Verzetteln? Nix da! Wer seine Aufgabenverwaltung verbessert, kann sich aufs wirklich Wichtige fokussieren.© tolgart / iStock/Getty Images Plus / Getty Images

Weil Unternehmer für alles verantwortlich sind, halten sie sich oft mit unwichtigen Dingen auf. Diese vier Tricks bringen Ordnung ins Aufgaben-Chaos.

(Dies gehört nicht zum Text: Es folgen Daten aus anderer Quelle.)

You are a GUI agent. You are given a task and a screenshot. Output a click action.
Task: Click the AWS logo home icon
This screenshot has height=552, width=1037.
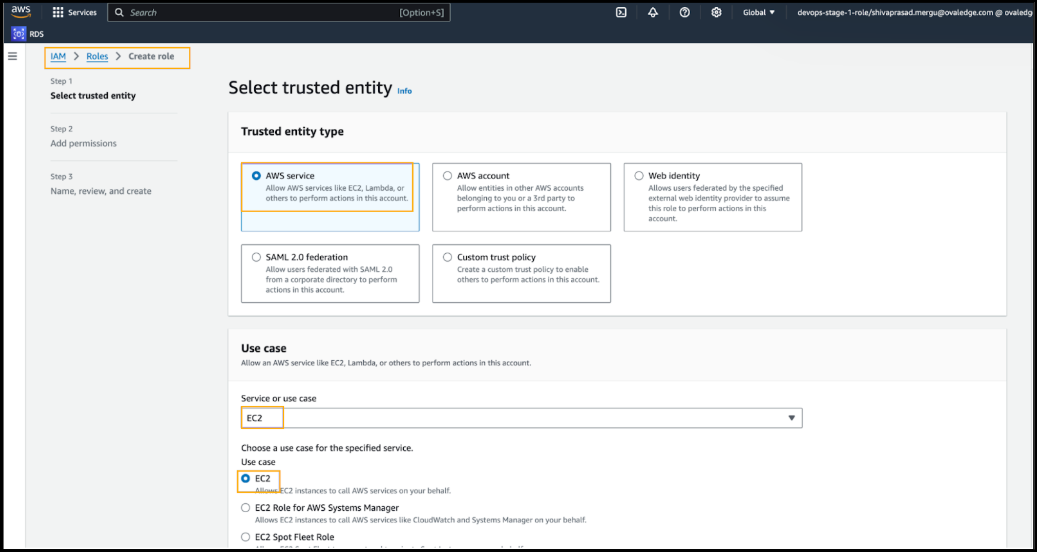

Stapeln sich bei Ihnen die Aufgaben so sehr, dass Sie für ein paar Minuten wie gelähmt sind? Und lieber nochmal fix die Mails checken oder sich den dritten Kaffee holen, statt mit dem falschen To-do anzufangen? Das Gute daran: Dieses Problem kennen auch so viele Wissenschaftlern und prominente Unternehmer wie etwa Bill Gates, dass es inzwischen allerlei Antworten auf die Frage gibt, wie wir Wichtiges besser von Unwichtigem unterscheiden.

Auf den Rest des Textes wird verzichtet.